I can’t think of a single instance where I’ve ever been looked at like he’s looking at me right now. Like I fascinate him. I know we don’t know each other at all and whatever this connection is between us will probably be ruined the moment we have our first real conversation. He’ll probably be a douchebag or he’ll think I’m weird and then it’ll get awkward and we’ll be more than happy to go our separate ways. That’s how my interactions with guys usually go. But right now in this moment, knowing nothing about him other than the intensity in his expression, it allows me to imagine he’s perfect. I pretend he’s smart and respectful and funny and artistic. Because he would be all those things if he were the perfect guy. I’m content with imagining he possesses these qualities for as long as he’s going to stand here in front of me.

He takes a step closer to me and it suddenly feels like I’ve swallowed his heart because I have all these extra beats in my chest. His eyes drop to my mouth and I’m certain he’s about to kiss me. I hope he is. Which is odd because I’ve literally only spoken a couple of sentences to him but I want him to kiss me while I’m imagining him to be perfect, because that means his kiss would probably be perfect, too.

His fingers feather up my wrist but it feels more like he has both fists clasped tightly around my lungs. My chills chase his fingers up my arm until his hand is resting against my neck.

I don’t know how I’m still standing with the unreliable legs I seem to have right now. My head is tilted back and his mouth is inches from mine, as if he’s hesitating. He smiles and whispers, “You bury me.”

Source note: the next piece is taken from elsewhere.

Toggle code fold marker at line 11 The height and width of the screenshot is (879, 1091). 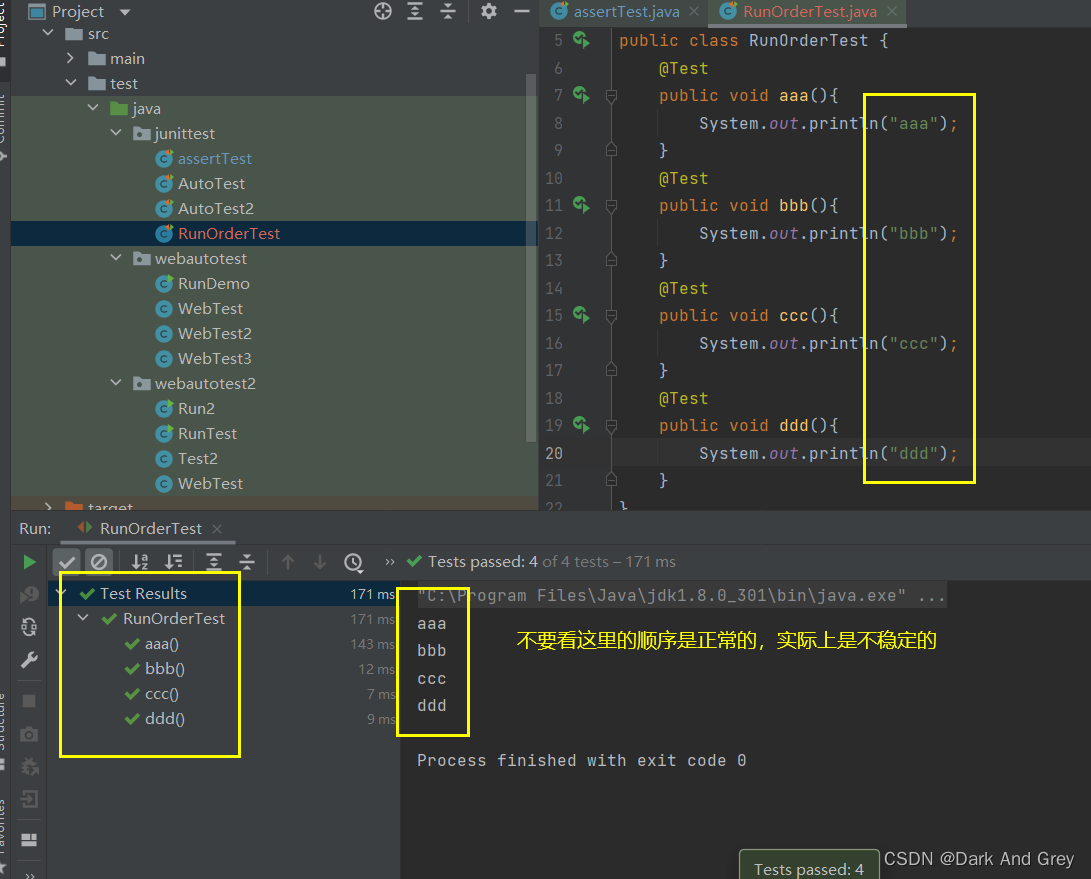(611, 206)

I have no idea what those words mean, but I like them. And I like how his lips connect softly with mine right after he finishes saying whatever it was he just said. And I was right. It’s perfect. So perfect, it feels like the old days in the movies when the male lead would press his hand against the woman’s back and she would curve her body backward against the pressure of his kiss like the letter C while he pulls her against him. It’s just like that.

He’s pulling me to him when his tongue slides across my lips. And just like in the movies, my arms are dangling at my sides until I realize how much I want to be in this with him and finally begin to kiss him back. He tastes like mint ice cream and it’s perfect because this moment ranks high on my scale of favorites, right up there with dessert. This is almost comical—this stranger, kissing me as if it were the last thing left on his bucket list. It makes me wonder what compelled him to do this.

Both of his hands move to hold my face now, like we have nowhere else to be today. He’s not in a hurry with his kiss and he definitely doesn’t care who sees this because we’re in the middle of the town square and two people have already honked at us.

I wrap one of my arms around his neck and decide I’ll just let him continue for as long as he wants because I don’t have anywhere to be right now. Even if I did, I’d cancel my plans in exchange for this.